■ **CEL ZADANIA**:
Proszę przytoczyć dosłownie urywek wpisu o inicjatywie Powstańcy.pl od słów „Michał Tyrpa Michał Tyrpa Technologie” aż po słowa „on na uwagę.”.

■ **PODANY FRAGMENT**:
● ● ● ● ●
Michał Tyrpa Michał Tyrpa
102
BLOG

Nie dajcie się nabrać Ołdakowskiemu

Michał Tyrpa Michał Tyrpa Technologie Obserwuj notkę 16

Nie jest to temat aż tak ważny, aby mu poświęcać specjalny wpis. I, Bóg mi świadkiem, chciałem tego uniknąć. Niestety założyciel bloga pt. Powstańcy.pl nie zostawił mi wyboru.

Pewnie wielu z tu obecnych przyprawi o niejakie zdumienie fakt, iż pracownicy Muzeum Powstania Warszawskiego okazali się godnymi kontynuatorami urzędników z ul.Mysiej w Warszawie z tzw. minionego okresu. Nie wiem, czym należy tłumaczyć ów fenomen (może jakiś fenomenolog pomoże w znalezieniu odpowiedzi?), ale jako taki, zasługuje on na uwagę.

Na forum Salon24.pl pojawiła się oto nowa inicjatywa pod hasłem Powstańcy.pl . O szczegółach nie będę się rozpisywał, albowiem wszystkiego można się dowiedzieć pod adresem:

http://powstancy.salon24.pl/135130,jan-oldakowski-czym-sa-powstancy-pl

Otóż jakież było moje zdziwienie, kiedy okazało się, że ludzie odpowiedzialni za kultywowanie dziedzictwa Powstania Warszawskiego, panicznie boją się…niżej podpisanego. Wyobraźcie sobie otóż, że mój komentarz do wyżej „zlinkowanego” tekstu Jana Ołdakowskiego jakiś czas po zamieszczeniu…zniknął. Stało się to dwukrotnie, co uważam za godne odnotowania.
● ● ● ● ●
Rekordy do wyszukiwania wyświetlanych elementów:
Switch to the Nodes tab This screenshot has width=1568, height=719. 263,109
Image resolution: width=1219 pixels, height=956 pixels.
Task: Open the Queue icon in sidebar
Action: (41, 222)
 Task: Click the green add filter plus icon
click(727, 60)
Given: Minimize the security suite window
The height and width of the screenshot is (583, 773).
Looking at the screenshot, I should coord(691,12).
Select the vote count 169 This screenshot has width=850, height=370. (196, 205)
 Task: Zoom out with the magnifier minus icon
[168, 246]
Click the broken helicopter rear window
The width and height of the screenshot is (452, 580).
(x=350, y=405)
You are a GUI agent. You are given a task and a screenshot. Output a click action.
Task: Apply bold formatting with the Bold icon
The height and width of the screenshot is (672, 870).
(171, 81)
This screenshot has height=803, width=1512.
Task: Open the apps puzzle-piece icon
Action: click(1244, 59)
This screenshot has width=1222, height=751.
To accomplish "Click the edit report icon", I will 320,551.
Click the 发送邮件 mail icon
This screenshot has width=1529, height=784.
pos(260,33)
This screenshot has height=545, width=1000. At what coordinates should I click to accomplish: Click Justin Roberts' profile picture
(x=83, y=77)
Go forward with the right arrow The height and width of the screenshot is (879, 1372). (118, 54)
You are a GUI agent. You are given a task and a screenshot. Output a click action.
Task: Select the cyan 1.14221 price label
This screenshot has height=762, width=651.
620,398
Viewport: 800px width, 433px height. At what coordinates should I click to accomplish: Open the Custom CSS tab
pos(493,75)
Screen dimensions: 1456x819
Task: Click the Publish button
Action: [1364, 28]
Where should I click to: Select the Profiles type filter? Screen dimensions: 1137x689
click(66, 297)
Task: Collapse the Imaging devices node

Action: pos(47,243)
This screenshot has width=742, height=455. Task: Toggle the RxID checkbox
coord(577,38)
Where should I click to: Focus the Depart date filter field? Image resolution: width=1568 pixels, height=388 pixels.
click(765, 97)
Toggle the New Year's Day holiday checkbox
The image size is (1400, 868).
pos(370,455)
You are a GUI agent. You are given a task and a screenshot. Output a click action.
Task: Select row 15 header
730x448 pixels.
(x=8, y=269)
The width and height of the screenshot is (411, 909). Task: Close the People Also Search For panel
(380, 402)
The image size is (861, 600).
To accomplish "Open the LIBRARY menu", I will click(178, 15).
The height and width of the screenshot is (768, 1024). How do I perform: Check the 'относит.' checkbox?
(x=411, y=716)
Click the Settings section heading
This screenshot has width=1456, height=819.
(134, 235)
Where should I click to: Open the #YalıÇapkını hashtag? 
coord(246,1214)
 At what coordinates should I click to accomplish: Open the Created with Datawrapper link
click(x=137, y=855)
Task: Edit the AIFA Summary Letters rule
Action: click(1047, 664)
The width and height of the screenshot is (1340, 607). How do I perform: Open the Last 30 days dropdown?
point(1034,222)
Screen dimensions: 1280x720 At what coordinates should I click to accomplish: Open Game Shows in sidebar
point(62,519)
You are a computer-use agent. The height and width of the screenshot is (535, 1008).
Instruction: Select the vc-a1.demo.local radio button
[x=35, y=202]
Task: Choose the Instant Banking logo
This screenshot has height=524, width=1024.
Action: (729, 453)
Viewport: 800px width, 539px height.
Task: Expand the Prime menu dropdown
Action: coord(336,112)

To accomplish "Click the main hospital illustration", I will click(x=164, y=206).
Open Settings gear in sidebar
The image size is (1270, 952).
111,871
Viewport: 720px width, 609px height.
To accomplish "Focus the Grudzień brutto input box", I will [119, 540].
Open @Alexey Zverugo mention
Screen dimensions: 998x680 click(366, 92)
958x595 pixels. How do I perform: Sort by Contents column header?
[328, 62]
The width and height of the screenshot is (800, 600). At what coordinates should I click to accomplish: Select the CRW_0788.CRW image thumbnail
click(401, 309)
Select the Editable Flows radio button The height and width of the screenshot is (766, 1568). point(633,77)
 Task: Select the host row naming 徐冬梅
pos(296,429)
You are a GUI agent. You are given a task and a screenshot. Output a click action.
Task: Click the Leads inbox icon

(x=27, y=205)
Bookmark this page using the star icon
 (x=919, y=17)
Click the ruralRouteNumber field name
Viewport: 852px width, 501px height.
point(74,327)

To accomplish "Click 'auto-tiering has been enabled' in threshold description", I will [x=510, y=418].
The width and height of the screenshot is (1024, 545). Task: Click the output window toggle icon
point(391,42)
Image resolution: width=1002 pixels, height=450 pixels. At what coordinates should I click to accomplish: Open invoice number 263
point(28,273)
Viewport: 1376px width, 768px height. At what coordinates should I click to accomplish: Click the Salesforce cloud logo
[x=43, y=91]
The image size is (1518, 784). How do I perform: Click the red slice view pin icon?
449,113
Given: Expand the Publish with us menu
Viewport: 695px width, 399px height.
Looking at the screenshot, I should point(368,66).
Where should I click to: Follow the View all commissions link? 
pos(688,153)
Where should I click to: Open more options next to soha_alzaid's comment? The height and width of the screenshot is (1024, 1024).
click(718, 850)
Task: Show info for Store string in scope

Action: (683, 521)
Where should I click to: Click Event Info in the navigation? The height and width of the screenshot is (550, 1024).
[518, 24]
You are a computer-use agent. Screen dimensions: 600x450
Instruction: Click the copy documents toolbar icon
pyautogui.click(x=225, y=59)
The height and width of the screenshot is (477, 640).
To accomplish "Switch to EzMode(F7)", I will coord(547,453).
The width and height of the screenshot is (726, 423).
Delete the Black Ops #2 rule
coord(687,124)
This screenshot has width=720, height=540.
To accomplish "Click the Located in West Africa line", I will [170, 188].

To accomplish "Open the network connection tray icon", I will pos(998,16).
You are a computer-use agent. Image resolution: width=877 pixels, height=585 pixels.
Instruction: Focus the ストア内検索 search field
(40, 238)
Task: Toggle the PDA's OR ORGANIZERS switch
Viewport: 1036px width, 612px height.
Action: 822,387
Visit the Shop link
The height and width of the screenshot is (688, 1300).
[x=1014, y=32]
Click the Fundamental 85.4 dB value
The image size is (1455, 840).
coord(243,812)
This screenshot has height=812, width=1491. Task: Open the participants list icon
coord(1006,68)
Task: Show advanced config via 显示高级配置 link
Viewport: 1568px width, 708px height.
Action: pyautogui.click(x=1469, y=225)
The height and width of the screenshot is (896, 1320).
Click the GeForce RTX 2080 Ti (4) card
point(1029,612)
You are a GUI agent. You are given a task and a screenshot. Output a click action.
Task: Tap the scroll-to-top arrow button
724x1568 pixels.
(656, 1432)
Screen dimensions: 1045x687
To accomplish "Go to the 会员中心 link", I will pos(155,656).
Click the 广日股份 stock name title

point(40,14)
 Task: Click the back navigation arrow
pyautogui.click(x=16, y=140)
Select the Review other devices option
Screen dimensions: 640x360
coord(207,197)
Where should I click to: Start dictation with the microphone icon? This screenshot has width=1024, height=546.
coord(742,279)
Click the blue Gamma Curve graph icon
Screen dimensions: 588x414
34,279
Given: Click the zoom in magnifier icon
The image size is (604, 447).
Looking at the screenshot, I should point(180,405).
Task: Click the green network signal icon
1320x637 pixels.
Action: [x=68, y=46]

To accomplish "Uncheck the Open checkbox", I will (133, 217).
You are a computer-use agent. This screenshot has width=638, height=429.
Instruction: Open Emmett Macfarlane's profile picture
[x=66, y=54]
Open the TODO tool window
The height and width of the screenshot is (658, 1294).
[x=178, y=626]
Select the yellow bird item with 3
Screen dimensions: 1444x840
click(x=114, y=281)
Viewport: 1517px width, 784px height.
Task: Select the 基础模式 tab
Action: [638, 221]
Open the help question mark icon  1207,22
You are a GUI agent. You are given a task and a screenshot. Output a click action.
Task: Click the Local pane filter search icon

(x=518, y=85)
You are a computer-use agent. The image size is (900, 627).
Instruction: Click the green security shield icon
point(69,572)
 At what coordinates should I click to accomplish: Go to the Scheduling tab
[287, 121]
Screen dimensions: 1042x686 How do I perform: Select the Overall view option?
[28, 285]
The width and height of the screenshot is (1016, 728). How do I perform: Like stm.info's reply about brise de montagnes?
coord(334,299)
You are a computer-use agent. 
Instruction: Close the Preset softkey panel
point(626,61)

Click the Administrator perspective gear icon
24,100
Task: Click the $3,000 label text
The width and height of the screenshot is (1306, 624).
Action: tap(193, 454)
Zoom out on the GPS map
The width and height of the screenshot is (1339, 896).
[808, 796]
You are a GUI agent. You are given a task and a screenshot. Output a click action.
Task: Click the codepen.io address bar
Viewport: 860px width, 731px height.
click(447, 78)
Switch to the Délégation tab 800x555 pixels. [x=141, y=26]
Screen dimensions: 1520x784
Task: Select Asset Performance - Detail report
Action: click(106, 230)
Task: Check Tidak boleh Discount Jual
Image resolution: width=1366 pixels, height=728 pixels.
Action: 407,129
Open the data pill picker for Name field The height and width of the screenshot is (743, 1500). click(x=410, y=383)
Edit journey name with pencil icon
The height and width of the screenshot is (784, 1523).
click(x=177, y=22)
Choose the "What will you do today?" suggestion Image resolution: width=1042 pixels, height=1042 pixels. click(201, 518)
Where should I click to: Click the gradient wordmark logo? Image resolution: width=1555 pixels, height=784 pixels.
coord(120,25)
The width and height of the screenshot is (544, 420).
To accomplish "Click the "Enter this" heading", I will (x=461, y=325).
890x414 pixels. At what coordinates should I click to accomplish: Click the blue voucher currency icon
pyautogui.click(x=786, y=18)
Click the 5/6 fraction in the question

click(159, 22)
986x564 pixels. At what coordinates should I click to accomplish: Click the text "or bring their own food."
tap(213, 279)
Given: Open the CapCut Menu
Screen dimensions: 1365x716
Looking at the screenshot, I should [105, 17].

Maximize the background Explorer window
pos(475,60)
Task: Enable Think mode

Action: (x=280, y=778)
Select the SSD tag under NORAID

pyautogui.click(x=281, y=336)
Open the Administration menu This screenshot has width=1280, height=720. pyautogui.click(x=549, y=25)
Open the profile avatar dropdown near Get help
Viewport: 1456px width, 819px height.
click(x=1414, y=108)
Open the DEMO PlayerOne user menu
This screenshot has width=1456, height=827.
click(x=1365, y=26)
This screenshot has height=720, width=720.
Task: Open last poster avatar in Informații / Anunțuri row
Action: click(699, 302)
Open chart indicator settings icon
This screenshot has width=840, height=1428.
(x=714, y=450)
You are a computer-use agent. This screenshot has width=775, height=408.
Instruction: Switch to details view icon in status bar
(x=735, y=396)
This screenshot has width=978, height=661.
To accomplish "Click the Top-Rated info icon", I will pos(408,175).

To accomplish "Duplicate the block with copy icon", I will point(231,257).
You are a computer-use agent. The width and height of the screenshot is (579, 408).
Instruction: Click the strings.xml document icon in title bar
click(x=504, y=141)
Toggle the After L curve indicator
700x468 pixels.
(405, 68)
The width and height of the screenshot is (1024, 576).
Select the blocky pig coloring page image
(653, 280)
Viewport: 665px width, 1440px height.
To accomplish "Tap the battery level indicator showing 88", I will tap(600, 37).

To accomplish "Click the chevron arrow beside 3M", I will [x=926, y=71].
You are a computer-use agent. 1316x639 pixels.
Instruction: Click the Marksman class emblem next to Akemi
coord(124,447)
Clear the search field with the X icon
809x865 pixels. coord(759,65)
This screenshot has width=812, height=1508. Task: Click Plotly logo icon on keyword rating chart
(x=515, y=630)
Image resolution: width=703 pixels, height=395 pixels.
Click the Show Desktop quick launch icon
● ● ● ● ●
■ **ROZWIĄZANIE ZADANIA**:
Michał Tyrpa Michał Tyrpa Technologie Obserwuj notkę 16

Nie jest to temat aż tak ważny, aby mu poświęcać specjalny wpis. I, Bóg mi świadkiem, chciałem tego uniknąć. Niestety założyciel bloga pt. Powstańcy.pl nie zostawił mi wyboru.

Pewnie wielu z tu obecnych przyprawi o niejakie zdumienie fakt, iż pracownicy Muzeum Powstania Warszawskiego okazali się godnymi kontynuatorami urzędników z ul.Mysiej w Warszawie z tzw. minionego okresu. Nie wiem, czym należy tłumaczyć ów fenomen (może jakiś fenomenolog pomoże w znalezieniu odpowiedzi?), ale jako taki, zasługuje on na uwagę.